Neither the high school boy nor the young man had registered in advance as participants—their involvement was on the spur of the moment. Therefore, when the surviving man sued the organizers and five officers for damages of 100 million yen ($US 1.1 million) and asked that they admit their negligence, the defendants balked at the latter demand. They countered that they weren’t negligent because the plaintiff hadn’t formally registered as a participant.

They were willing to provide financial compensation, but not for as much as the man demanded. The committee had 6.7 million yen in operating funds as of the end of October, so they also asked for financial contributions from the 3,600 households in the district where the battle takes place. The man will receive something, but it appears that the matter will be settled out of court for whatever amount the organizers can come up with.

And if you think that means the end of the festival, you might be surprised again.

Reports this week say that local citizens who want to resume the fights have formed the Association for Protecting the Traditional Culture of the Imari Tontenton Festival. They hope to create sentiment for reopening hostilities and plan to start a street corner petition campaign from January to April. They’ll submit the signatures they collect to the festival organizers, the Imari shrine, and the city.

The members of the association aren’t rubberneckers with a taste for bloodshed; they’re the men who actually do battle in the streets and the river.

One member said:

“We are deeply cognizant of the accident and understand the opinions that counsel prudence about resumption. But we want to do something to preserve the fight, which is an Imari tradition.”

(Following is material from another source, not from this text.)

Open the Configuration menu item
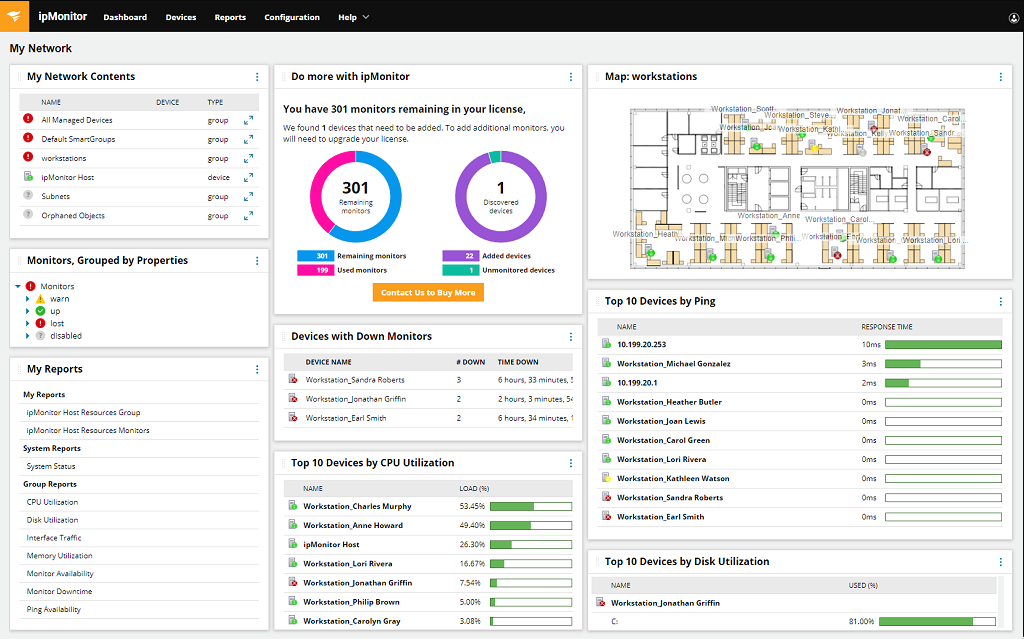 (292, 16)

Some people in this world are oh so anxious to rearrange everyone’s life—under their supervision, of course—to make sure it is as harmless as a closed safety pin under lock and key.

Meanwhile, some men in Imari know exactly what they want to do. They enjoy it and so do many of their friends and neighbors. They understand that they could wind up dead or maimed, but they’re willing to take that risk. The other folks who aren’t interested can mind their own business and not show up.

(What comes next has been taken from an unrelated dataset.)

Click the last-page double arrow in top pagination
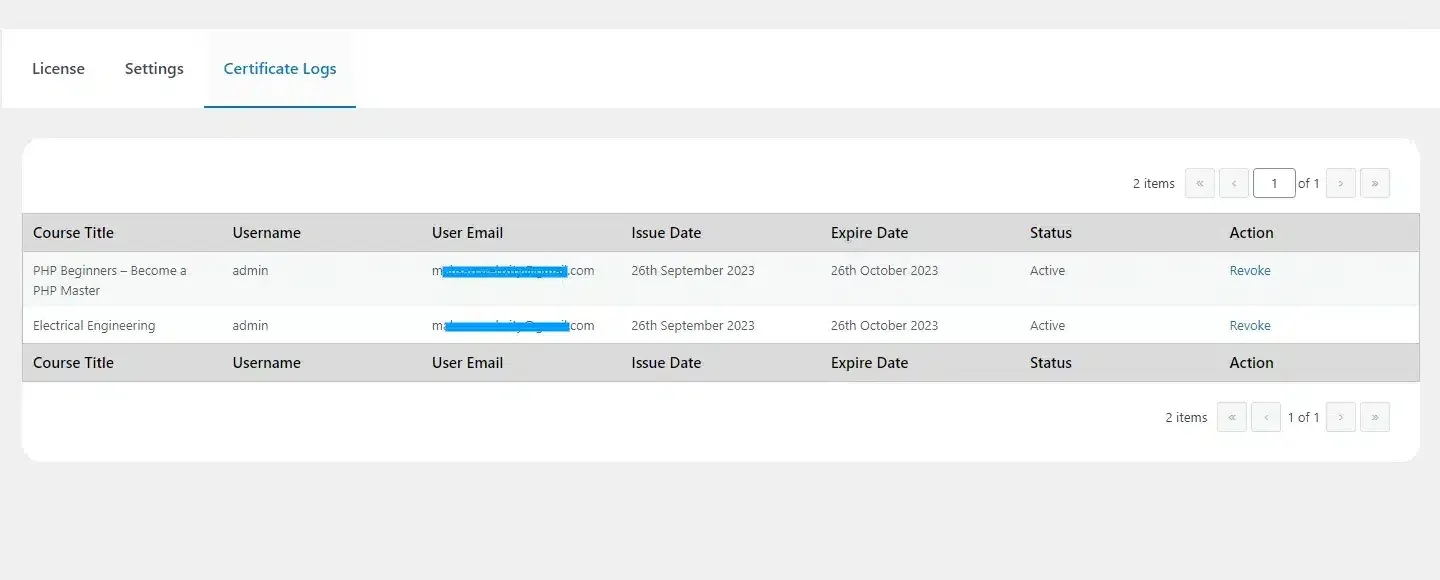The width and height of the screenshot is (1440, 580). [1375, 183]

I’d sign their petition any time they ask.

Afterwords: There aren’t any good videos of the Tontenton Festival, but this YouTube offering, while called a video, is actually a slideshow put to music. It’s worth watching, however, and the second song might get you to thinking about having a nice glass of shochu mixed with hot water. Dig the ton-ten-ton drumbeat at the start.

Notice also the picture of the young father holding his young son in his arms toward the end of the video to watch. As I said, Japanese grow up knowing the dangers involved.